A gaggle of researchers within the Decentralized Methods Lab at UIUC found “a sequence of useful resource exhaustion vulnerabilities” that have an effect on quite a few proof-of-stake networks, together with Qtum.
To be clear, no funds had been ever in danger. The assault illustrated by the staff is a kind of denial-of-service (DoS) assault that may solely be run towards a single node at a time.
Nonetheless, now we have been in contact with these researchers for a number of months by means of the staff’s accountable disclosure of the bug. We respect the Decentralized System Lab’s analysis and the best way they went about making us conscious so we may repair the difficulty earlier than it was made public over the previous week.
The researchers offered two kinds of assaults:
- “No Stake” — header spam assault
- “Spent stake” — full blocks spam (not attainable on Qtum)
As said within the unique article, solely the “No Stake” vulnerability affected Qtum; nevertheless, now we have already mitigated the dangers of an assault from this vector in our 0.16.2 launch.
The “No Stake” assault consisted of two comparable however distinct assault vectors that might allow an attacker to trigger a peer to expire of reminiscence within the case of the primary assault vector or disk house within the case of the second assault vector.
The primary of those assault vectors was brought on by inadequate validation earlier than storing headers in reminiscence. A possible attacker may, subsequently, trigger friends to expire of reminiscence by flooding them with invalid headers. The explanation why this was attainable was that Qtum inherits Bitcoin’s headers-first function that was launched in model 0.10.Zero of Bitcoin. In Bitcoin, the header’s proof-of-work (PoW) is validated earlier than the header is saved in reminiscence. Nevertheless, there doesn’t exist any PoW in Qtum’s proof-of-stake (PoS) protocol and the PoS in Qtum can solely be totally validated as soon as the complete block is acquired because the coinstake transaction is positioned within the block. Due to this fact a possible assault may have been in a position to create numerous invalid headers and ship them to friends to trigger them to expire of reminiscence.

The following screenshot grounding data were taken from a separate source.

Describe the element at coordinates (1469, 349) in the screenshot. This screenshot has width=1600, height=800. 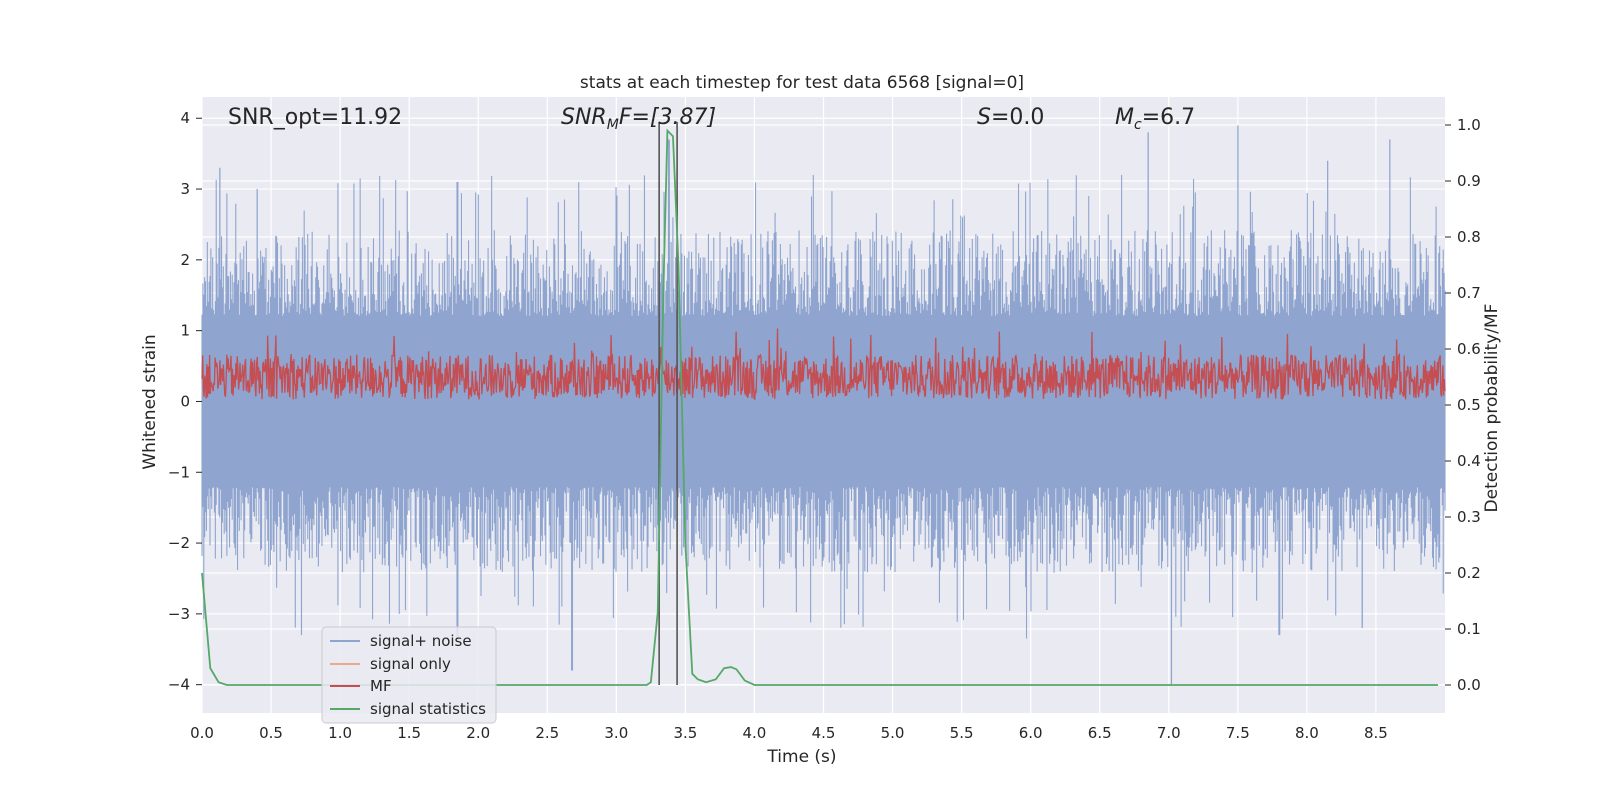
I see `y-right-tick-label: 0.6` at that location.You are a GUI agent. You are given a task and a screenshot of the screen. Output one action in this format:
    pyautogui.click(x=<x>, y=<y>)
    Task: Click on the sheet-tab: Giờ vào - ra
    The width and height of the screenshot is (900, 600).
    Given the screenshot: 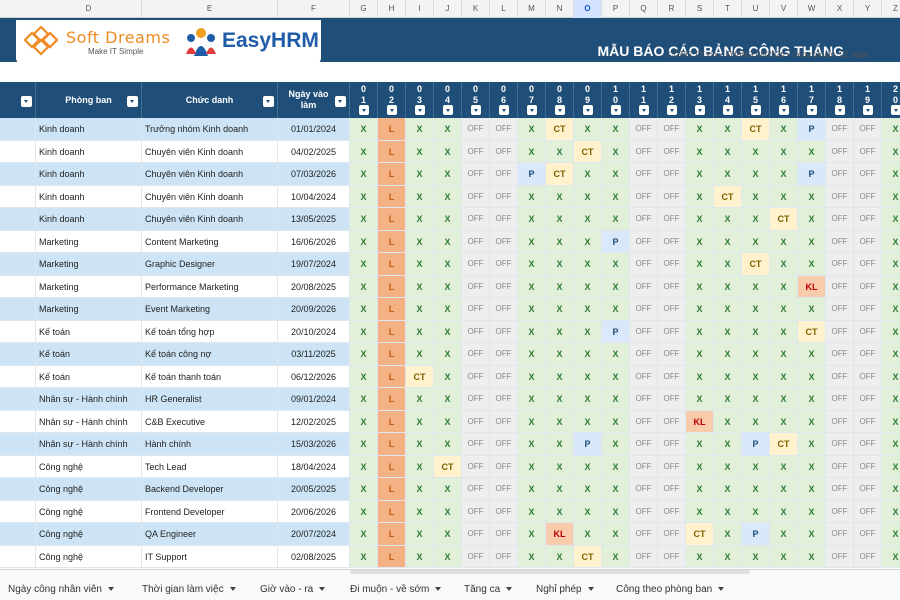 What is the action you would take?
    pyautogui.click(x=293, y=590)
    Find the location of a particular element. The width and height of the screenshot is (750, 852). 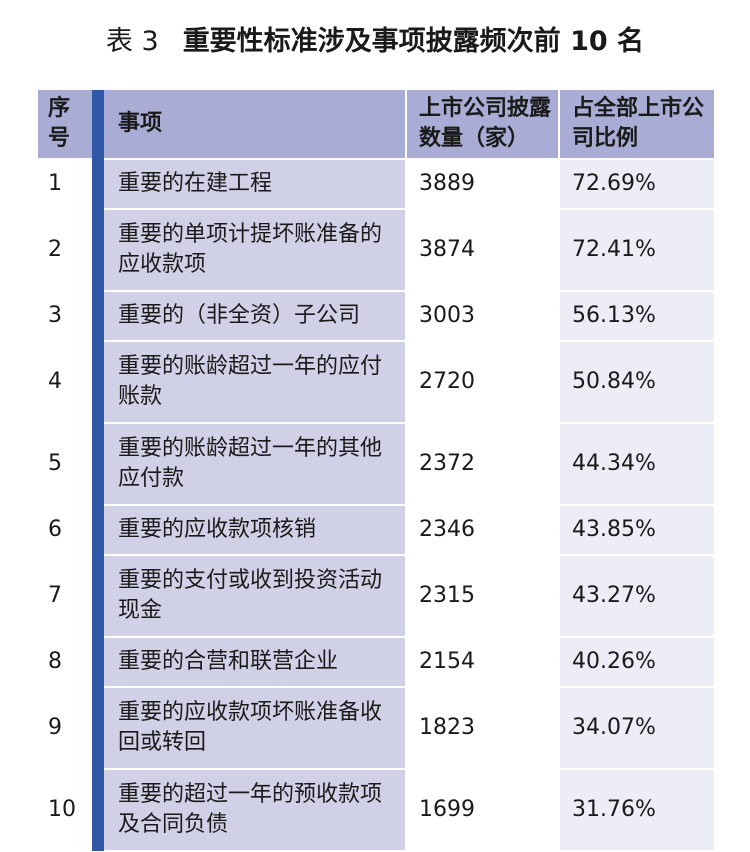

row-ratio: 72.69% is located at coordinates (636, 184).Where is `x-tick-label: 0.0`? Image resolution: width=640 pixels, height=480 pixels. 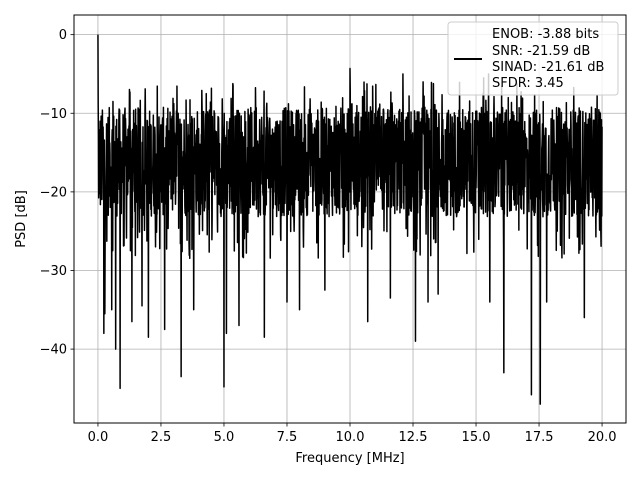
x-tick-label: 0.0 is located at coordinates (98, 438).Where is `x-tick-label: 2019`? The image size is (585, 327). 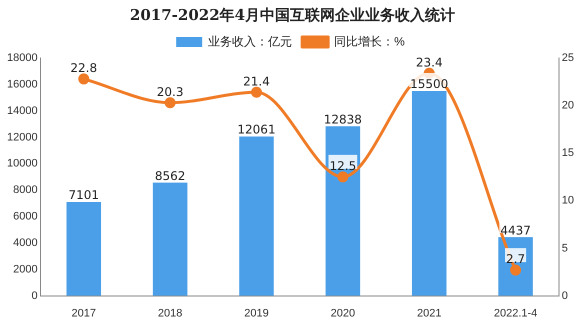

The second of those assault vectors was associated to how/when Qtum does full-block validation. In Qtum, full block validation and coinstake validation is carried out when a brand new block is acquired that has extra whole chainwork than the earlier tip’s chainwork. In impact, because of this full checking of the PoS is completed solely when a brand new block is appended to the present tip or when a fork’s tip is acquired that has extra whole chainwork than the present tip and subsequently triggers a block reorganization. Nevertheless, In earlier variations of Qtum, new blocks had been dedicated to disk if a node acquired a block with chainwork equal to or larger than the present tip’s chainwork. An attacker may, subsequently, make friends commit blocks to disk with out the friends totally validating the PoS and trigger them to expire of disk house.
Qtum’s v0.16.2, which was a beneficial replace included improved community safety and bug fixes within the type of:
- Implement community spam safety
- Solely request blocks from friends when their chainwork is strictly extra important than the present tip
- Add further header checks for PoS timestamp, block indexes, signature sort (LowS), synchronized and rolling checkpoints.
- Add current checkpoints
- Replace nMinimumChainWork, defaultAssumeValid and chainTxData
- Replace BLOCK_CHAIN_SIZE
- Repair failing Qt assessments in make test on OSX Mojave
- Repair getblocktemplate RPC for PoS blocks
- Repair assist messages for walletpassphrase and getnetworkhashps RPC’s
The block/disk assault required solely a slight adjustment to when Qtum commits blocks to disk. Blocks at the moment are dedicated to disk provided that the block is a part of a sequence whose tip’s chainwork is larger than the lively tip’s chainwork.
The header/reminiscence assault was mitigated by implementing detection of potential header spam and disconnecting and banning any offending peer. A number of checks that had been beforehand solely completed when the complete blocks had been acquired had been added to standalone header checking as properly. Reminiscent of ensuring that the signature contained within the header was within the appropriate format earlier than committing the header to reminiscence as massive invalid signatures could possibly be used to amplify header spam.
The community spam safety carried out in v0.16.2 detects friends who’re attempting to run such “No Stake” assaults and bans them. Now, nodes solely request blocks from friends when their chainwork is strictly larger than the present tip. Along with these countermeasures, we added further header checks for PoS timestamps, block indexes, signature sort (LowS), and synchronized and rolling checkpoints.
We imagine that these patches ought to render any assaults close to unattainable to execute due to the added complexity and safety features carried out. Regardless of this, we’re engaged on a extra complete repair that has handed our preliminary assessments, however since it’s a comparatively extra substantial change to the protocol, we require extra assessments.